Hoy se estrena la que aparentemente será la última película de Hayao Miyazaki, Kimitachi wa dô ikiru ka (23). Si el ya venerable anciano director mantiene su intención de retirarse habrá dejado una docena de filmes que han cambiado la Historia del Cine. En once de ellos la contribución de Joe Hisaishi ha resultado capital para que todos sean lo que hoy y siempre serán: obras de arte. La música como expresión sentimental y poética –también metafórica– es una constante en la aportación de Hisaishi al cine de Miyazaki. A partir de una inusual libertad creativa concedida el compositor ha amplificado la dimensión de las películas y establecido sinergias estéticas con lo visual, con los colores, pero también con lo narrativo y lo dramatúrgico. Cada uno de sus trabajos en común se destaca por tener bandas sonoras muy ricas en temas y en orquestación, pero sobre todo por su poderoso tema principal que no es simplemente hermoso sino que es de gran calado expresivo y que funciona como eje narrativo. La excepción es curiosamente esta última que, como he comentado en mi reseña, es la que tiene menor cantidad de música y también la de menor relevancia dramatúrgica y narrativa.
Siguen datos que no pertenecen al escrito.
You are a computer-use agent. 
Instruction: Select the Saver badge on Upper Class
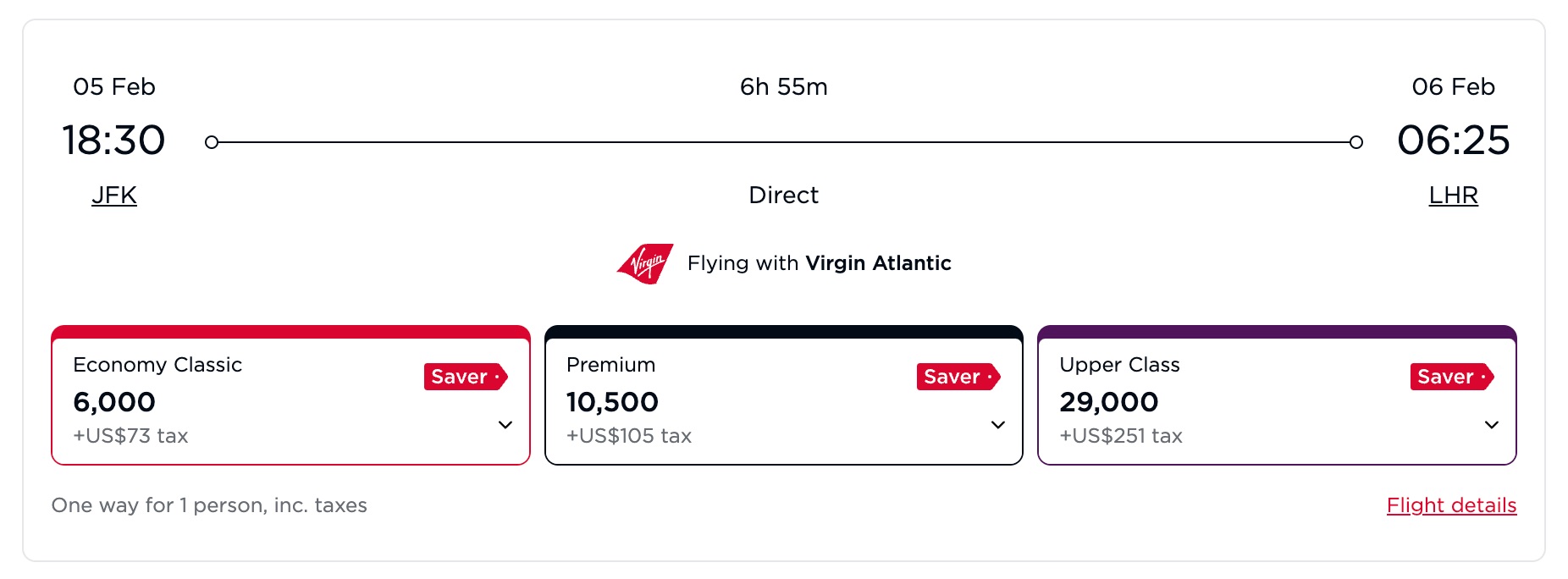1451,378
He visto la película hace unas pocas horas y no he salido del todo convencido, es evidentemente apabullante en lo visual pero no he conseguido entrar en ella, me ha dejado frío, en buena medida por Hisaishi. Pero es una impresión personal, como lo es la de cualquier persona que se pone frente a una obra artística: prueba de que mi verdad es solo mía pero de nadie ni para nadie más que no la comparta es la mucha gente que también conoce la obra de Miyazaki y que habla y escribe maravillas sobre ella. Seguramente pasará lo mismo con la música de Hisaishi: hay bandas sonoras que son ejemplares por sus formas y modos, independientemente de gustos personales, y otras que lo son en función de cómo lleguen emocionalmente a las audiencias. En mi caso la he sentido como una música excesivamente básica y simple, de poco calado, ¡pero cómo voy a objetar a quien la haya sentido completa y honda! El arte es así y la música de cine es arte.
En cualquier caso, desde la grandiosidad musical del primer filme juntos, Kaze no tani no Naushika (84), cada trabajo en común ha sido único: Tenku no shiro Rapyuta (86) es un festival de vitalidad y optimismo; Tonari no Totoro (88) es icónica en Japón, más allá de la propia película; la melancolía tan exquisitamente elegante de Majo no takkyûbin (89), la calidez de Kurenai no buta (92), la espiritualidad de Mononoke Hime (97) la magia y fantasía de Sen to Chihiro no kamikakushi (02), el esplendor de Hauru no ugoku shiro (04), la alegría de Gake no ue no ponyo (2008) o el refinamiento de El viento se levanta (13) son descripciones absolutamente simplistas y banales de lo que son, cada una de ellas, obras merecedoras de estudios de máxima profundidad pues son auténticas lecciones de cine y del cine que se hace con la música. Y este formidable legado musical de Joe Hisaishi es, también, el legado de quien quiso esas músicas para completar sus películas. Es el legado de Miyazaki.